→ ACTIVITY
Every entry below, from first to last, should be copied exactly.

Stored records
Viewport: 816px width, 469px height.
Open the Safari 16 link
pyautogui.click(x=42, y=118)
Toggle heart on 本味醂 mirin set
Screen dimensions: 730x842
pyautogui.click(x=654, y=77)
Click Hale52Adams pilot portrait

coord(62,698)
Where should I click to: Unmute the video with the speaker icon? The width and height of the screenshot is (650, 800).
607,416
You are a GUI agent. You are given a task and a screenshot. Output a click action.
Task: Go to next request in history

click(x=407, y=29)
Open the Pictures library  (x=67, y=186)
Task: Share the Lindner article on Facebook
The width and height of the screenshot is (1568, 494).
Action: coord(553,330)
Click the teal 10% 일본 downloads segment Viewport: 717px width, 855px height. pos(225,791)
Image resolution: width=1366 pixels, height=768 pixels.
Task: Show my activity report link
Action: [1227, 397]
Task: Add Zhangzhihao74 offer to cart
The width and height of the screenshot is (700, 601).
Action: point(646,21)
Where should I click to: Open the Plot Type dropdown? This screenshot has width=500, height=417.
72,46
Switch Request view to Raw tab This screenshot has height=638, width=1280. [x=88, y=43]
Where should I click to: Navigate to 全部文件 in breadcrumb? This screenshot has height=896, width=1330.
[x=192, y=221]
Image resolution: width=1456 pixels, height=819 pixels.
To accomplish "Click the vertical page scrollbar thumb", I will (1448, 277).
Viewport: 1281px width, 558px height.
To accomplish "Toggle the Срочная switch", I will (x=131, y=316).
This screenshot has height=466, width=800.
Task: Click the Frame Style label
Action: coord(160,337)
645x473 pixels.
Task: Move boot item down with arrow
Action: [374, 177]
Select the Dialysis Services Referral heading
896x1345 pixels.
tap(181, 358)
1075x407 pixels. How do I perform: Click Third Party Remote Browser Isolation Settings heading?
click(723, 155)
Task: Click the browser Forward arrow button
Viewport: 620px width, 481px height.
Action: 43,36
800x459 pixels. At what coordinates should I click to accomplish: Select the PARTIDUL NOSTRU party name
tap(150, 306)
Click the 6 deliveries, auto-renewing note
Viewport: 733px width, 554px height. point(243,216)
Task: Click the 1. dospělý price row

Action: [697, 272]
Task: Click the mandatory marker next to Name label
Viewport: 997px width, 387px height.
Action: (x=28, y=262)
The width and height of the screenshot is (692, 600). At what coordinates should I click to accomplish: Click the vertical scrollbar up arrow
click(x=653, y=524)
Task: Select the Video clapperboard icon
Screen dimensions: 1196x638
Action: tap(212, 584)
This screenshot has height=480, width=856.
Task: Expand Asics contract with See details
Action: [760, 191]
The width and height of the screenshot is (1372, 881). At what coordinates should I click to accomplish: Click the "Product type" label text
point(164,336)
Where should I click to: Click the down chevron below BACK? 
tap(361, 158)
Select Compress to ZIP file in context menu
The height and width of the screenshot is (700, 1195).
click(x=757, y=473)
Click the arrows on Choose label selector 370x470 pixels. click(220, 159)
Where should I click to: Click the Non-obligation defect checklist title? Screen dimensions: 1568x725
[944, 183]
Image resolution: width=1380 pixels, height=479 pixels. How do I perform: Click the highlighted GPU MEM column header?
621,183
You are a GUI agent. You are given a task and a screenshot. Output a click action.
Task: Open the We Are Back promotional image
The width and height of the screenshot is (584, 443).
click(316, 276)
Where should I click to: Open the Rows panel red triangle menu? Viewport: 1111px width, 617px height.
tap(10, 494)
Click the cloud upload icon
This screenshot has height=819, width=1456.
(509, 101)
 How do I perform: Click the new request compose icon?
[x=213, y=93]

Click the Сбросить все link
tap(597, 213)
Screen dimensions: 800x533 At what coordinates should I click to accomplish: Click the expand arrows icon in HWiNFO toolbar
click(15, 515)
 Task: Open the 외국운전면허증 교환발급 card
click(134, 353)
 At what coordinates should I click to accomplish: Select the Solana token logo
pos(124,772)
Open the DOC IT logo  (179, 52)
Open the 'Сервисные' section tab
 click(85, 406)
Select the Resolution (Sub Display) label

→ REPLY
Viewport: 816px width, 469px height.
Open the Safari 16 link
pyautogui.click(x=42, y=118)
Toggle heart on 本味醂 mirin set
Screen dimensions: 730x842
pyautogui.click(x=654, y=77)
Click Hale52Adams pilot portrait

coord(62,698)
Where should I click to: Unmute the video with the speaker icon? The width and height of the screenshot is (650, 800).
607,416
You are a GUI agent. You are given a task and a screenshot. Output a click action.
Task: Go to next request in history

click(x=407, y=29)
Open the Pictures library  (x=67, y=186)
Task: Share the Lindner article on Facebook
The width and height of the screenshot is (1568, 494).
Action: coord(553,330)
Click the teal 10% 일본 downloads segment Viewport: 717px width, 855px height. pos(225,791)
Image resolution: width=1366 pixels, height=768 pixels.
Task: Show my activity report link
Action: [1227, 397]
Task: Add Zhangzhihao74 offer to cart
The width and height of the screenshot is (700, 601).
Action: point(646,21)
Where should I click to: Open the Plot Type dropdown? This screenshot has width=500, height=417.
72,46
Switch Request view to Raw tab This screenshot has height=638, width=1280. [x=88, y=43]
Where should I click to: Navigate to 全部文件 in breadcrumb? This screenshot has height=896, width=1330.
[x=192, y=221]
Image resolution: width=1456 pixels, height=819 pixels.
To accomplish "Click the vertical page scrollbar thumb", I will (1448, 277).
Viewport: 1281px width, 558px height.
To accomplish "Toggle the Срочная switch", I will (x=131, y=316).
This screenshot has height=466, width=800.
Task: Click the Frame Style label
Action: coord(160,337)
645x473 pixels.
Task: Move boot item down with arrow
Action: [374, 177]
Select the Dialysis Services Referral heading
896x1345 pixels.
tap(181, 358)
1075x407 pixels. How do I perform: Click Third Party Remote Browser Isolation Settings heading?
click(723, 155)
Task: Click the browser Forward arrow button
Viewport: 620px width, 481px height.
Action: 43,36
800x459 pixels. At what coordinates should I click to accomplish: Select the PARTIDUL NOSTRU party name
tap(150, 306)
Click the 6 deliveries, auto-renewing note
Viewport: 733px width, 554px height. point(243,216)
Task: Click the 1. dospělý price row

Action: [697, 272]
Task: Click the mandatory marker next to Name label
Viewport: 997px width, 387px height.
Action: (x=28, y=262)
The width and height of the screenshot is (692, 600). At what coordinates should I click to accomplish: Click the vertical scrollbar up arrow
click(x=653, y=524)
Task: Select the Video clapperboard icon
Screen dimensions: 1196x638
Action: tap(212, 584)
This screenshot has height=480, width=856.
Task: Expand Asics contract with See details
Action: [760, 191]
The width and height of the screenshot is (1372, 881). At what coordinates should I click to accomplish: Click the "Product type" label text
point(164,336)
Where should I click to: Click the down chevron below BACK? 
tap(361, 158)
Select Compress to ZIP file in context menu
The height and width of the screenshot is (700, 1195).
click(x=757, y=473)
Click the arrows on Choose label selector 370x470 pixels. click(220, 159)
Where should I click to: Click the Non-obligation defect checklist title? Screen dimensions: 1568x725
[944, 183]
Image resolution: width=1380 pixels, height=479 pixels. How do I perform: Click the highlighted GPU MEM column header?
621,183
You are a GUI agent. You are given a task and a screenshot. Output a click action.
Task: Open the We Are Back promotional image
The width and height of the screenshot is (584, 443).
click(316, 276)
Where should I click to: Open the Rows panel red triangle menu? Viewport: 1111px width, 617px height.
tap(10, 494)
Click the cloud upload icon
This screenshot has height=819, width=1456.
(509, 101)
 How do I perform: Click the new request compose icon?
[x=213, y=93]

Click the Сбросить все link
tap(597, 213)
Screen dimensions: 800x533 At what coordinates should I click to accomplish: Click the expand arrows icon in HWiNFO toolbar
click(15, 515)
 Task: Open the 외국운전면허증 교환발급 card
click(134, 353)
 At what coordinates should I click to accomplish: Select the Solana token logo
pos(124,772)
Open the DOC IT logo  (179, 52)
Open the 'Сервисные' section tab
 click(85, 406)
Select the Resolution (Sub Display) label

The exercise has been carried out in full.